Love with an Improper Stranger
by
Lacking chemistry between its co-stars, The Wedding Date falters as a romantic comedy. Fortunately, Dermot Mulroney, portraying a very expensive male escort, provides enough eye-candy and mystery to save this movie from being a total disaster. He’s suave, charismatic -- and, as Debra Messing’s character tells him, “worth every penny” of his $6,000 fee for posing as her new boyfriend at her sister’s wedding.
Kat Ellis (Messing) is willing to spend that much money on Nick Mercer (Mulroney) because she wants to make her ex (Jeremy Sheffield), the guy who dumped her, jealous. It’s just icing on the cake when women of all ages in the wedding party also show how much they envy her. They drool over Nick in practically every scene. Naturally, before you can say “Surprise!” Kat and Nick fall hard for each other. Too bad their romantic feelings seemed forced and unreal to me. Not at all like the convincing sparks between such couples as Meg Ryan and Hugh Jackman in Kate & Leopold or Sandra Bullock and Hugh Grant in Two Weeks Notice or Drew Barrymore and Adam Sandler in The Wedding Singer.
Without the necessary on-screen chemistry between leading man and leading lady, a romantic comedy must rely on humor to carry the day. Unfortunately, The Wedding Date also falls short on laughs. Messing, so amusing on TV’s Will and Grace, fails to display her impeccable comic timing here, much to my disappointment. Granted, she doesn’t have much of a script to work with, but I think she needed to try harder, especially in scenes where situations cried out for more exaggerated physical comedy to enliven the story. Some people compare Messing to the late great Lucille Ball, but I saw no such resemblance in this performance.

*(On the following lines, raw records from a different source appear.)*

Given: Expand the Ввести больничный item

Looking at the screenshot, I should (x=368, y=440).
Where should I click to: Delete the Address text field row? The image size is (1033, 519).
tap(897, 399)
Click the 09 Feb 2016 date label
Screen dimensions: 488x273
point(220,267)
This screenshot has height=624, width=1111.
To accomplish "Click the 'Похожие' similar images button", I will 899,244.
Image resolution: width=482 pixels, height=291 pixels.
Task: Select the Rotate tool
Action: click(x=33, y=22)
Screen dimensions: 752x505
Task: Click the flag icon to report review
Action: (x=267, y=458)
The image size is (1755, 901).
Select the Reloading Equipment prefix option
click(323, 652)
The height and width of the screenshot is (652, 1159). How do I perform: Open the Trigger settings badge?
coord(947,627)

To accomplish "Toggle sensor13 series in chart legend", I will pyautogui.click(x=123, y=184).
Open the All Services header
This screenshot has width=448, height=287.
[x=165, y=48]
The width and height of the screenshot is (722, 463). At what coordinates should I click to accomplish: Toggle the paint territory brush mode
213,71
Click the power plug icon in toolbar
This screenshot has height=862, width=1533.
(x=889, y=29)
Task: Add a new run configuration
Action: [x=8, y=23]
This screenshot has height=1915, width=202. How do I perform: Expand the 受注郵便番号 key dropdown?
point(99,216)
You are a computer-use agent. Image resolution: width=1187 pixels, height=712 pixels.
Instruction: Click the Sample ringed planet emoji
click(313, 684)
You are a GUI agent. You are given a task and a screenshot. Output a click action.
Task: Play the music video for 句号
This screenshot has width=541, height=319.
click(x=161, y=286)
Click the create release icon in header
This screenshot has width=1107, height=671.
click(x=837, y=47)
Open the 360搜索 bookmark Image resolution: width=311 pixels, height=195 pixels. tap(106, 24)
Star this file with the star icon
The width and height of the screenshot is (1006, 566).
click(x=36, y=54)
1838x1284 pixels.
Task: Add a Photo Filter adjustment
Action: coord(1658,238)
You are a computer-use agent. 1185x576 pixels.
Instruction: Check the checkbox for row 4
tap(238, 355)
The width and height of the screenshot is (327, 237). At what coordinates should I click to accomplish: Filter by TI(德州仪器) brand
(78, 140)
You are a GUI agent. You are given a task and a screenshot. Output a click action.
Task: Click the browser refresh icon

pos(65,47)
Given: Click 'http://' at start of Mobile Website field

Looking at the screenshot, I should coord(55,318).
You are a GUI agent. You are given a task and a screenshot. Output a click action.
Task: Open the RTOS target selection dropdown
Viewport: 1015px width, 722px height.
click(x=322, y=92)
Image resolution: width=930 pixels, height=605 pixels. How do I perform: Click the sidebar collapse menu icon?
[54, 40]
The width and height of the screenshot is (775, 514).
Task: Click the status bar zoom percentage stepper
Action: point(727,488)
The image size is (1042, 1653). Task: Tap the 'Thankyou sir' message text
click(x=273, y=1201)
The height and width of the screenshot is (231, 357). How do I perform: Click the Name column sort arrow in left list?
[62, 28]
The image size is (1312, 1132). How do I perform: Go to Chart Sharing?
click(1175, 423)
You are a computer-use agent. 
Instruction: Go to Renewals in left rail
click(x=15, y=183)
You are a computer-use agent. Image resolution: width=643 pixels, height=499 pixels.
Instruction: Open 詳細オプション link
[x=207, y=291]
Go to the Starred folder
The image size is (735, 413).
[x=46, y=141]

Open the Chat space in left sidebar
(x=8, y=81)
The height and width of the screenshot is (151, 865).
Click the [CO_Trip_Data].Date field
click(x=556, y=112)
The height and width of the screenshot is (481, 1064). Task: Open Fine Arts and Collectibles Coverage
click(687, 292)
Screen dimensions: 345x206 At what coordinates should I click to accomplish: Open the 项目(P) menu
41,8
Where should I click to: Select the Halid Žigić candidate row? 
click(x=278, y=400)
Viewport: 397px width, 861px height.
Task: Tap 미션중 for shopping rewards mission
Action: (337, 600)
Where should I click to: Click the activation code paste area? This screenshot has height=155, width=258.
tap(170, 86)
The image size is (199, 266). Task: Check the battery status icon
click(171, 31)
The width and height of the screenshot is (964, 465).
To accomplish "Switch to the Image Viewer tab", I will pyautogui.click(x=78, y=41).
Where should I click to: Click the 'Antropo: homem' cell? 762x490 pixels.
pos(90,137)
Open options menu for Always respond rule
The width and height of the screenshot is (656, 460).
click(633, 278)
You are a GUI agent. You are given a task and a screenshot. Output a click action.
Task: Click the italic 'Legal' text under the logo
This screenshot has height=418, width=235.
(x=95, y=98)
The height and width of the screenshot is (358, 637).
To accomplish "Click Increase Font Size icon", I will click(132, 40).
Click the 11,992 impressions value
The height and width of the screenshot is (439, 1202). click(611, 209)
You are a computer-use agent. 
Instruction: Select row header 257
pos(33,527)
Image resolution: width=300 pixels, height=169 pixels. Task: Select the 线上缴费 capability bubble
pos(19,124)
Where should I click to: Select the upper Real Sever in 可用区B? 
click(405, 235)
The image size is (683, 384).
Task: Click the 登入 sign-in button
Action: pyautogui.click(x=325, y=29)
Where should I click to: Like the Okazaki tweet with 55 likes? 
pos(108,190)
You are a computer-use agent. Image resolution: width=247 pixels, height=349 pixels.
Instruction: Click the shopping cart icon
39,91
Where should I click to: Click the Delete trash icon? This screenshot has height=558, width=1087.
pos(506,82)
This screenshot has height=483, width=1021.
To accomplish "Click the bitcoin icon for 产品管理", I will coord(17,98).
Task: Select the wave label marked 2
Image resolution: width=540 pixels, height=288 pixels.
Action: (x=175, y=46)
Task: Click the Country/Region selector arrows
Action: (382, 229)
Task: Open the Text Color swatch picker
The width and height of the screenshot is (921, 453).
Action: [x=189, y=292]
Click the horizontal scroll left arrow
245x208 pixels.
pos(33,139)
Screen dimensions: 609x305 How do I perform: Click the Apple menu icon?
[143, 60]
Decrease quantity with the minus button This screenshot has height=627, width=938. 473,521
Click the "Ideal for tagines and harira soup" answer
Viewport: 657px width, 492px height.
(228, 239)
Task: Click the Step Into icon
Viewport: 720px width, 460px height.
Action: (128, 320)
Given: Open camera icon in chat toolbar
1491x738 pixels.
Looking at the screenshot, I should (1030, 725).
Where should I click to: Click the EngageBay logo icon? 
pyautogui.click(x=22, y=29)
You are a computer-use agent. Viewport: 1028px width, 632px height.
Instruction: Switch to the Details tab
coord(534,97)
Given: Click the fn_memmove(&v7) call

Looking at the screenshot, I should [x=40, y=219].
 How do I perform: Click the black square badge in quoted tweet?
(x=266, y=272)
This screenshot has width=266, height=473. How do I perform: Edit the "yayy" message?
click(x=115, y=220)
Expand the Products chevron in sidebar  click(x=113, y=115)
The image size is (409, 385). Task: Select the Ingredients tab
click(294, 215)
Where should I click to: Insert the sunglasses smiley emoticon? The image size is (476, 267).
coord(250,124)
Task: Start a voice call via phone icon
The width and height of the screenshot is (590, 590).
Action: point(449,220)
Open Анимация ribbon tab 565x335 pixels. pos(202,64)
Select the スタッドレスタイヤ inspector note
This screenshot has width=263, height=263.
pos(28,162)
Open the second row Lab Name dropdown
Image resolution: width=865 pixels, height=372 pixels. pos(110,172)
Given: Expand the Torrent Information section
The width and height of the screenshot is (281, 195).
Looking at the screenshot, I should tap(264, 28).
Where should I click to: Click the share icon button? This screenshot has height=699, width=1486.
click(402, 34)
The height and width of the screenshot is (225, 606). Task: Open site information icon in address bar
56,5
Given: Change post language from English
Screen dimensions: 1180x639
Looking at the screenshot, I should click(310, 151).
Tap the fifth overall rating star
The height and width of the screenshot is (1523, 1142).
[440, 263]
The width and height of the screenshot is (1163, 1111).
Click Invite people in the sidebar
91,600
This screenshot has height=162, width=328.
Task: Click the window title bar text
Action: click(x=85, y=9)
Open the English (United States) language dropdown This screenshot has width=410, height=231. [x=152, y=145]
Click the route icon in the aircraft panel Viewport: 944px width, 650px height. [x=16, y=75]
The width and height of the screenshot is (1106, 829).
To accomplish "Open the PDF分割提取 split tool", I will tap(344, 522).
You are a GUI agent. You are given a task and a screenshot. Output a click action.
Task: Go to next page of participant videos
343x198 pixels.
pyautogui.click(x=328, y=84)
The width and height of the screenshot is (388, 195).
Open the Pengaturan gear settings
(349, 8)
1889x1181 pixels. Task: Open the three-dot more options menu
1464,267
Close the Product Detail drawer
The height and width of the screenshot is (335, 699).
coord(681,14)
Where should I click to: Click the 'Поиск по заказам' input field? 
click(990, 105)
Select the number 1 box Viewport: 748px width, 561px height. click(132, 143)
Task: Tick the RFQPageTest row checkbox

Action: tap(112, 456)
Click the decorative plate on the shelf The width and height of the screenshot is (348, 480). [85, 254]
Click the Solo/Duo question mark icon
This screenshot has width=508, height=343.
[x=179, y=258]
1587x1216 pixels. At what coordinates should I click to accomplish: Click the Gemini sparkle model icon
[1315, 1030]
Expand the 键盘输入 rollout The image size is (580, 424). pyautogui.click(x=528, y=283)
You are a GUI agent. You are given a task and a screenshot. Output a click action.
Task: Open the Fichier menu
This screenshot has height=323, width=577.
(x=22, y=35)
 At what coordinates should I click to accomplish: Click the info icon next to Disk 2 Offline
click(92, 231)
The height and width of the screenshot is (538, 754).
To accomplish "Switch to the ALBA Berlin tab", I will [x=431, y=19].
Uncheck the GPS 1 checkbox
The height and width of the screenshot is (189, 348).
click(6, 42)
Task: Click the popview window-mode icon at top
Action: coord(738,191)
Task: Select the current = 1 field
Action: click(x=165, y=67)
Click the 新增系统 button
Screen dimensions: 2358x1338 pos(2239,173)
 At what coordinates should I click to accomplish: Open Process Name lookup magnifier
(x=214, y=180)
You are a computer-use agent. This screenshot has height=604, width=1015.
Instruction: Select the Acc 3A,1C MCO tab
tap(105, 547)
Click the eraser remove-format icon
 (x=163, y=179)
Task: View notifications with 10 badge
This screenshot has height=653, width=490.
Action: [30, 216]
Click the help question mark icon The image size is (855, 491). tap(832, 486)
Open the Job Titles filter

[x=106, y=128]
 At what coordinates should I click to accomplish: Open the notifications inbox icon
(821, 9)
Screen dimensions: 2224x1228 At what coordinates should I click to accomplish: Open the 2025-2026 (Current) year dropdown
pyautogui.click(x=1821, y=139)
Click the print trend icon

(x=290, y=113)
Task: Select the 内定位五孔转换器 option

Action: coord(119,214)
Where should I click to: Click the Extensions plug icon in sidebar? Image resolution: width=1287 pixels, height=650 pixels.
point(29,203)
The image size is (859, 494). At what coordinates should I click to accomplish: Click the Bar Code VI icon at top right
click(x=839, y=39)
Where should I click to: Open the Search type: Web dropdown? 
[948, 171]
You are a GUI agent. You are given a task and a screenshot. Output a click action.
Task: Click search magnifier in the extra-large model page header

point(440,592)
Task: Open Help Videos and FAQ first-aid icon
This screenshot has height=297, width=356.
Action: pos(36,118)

Weddings traditionally abound with material for hilarious dramatization on screen. Four Weddings and a Funeral, My Big Fat Greek Wedding, and My Best Friend’s Wedding (also with Mulroney) come to mind. But, as directed by Clare Kilner (How To Deal), The Wedding Date substitutes a series of unfunny scenes -- such as those showing bridesmaids on a drunken spree and silly minunderstandings about who slept with whom -- for that fine comic tradition.
Mulroney, who cracked me up in his almost unrecognizable role as Jack Nicholson’s future son-in-law in About Schmidt, seems placed in a straightjacket by the confines of Dana Fox’s humorless screenplay. Still, his character emerges as the most intriguing, and I wanted to know more about him. Why did Nick Mercer become a paid male escort? What kind of family did he come from? How would he behave in a normal situation? Hmm. Maybe all this has been saved for a sequel.
(Released by Universal Pictures and Gold Circle Films; rated “PG-13” for sexual content including dialogue.)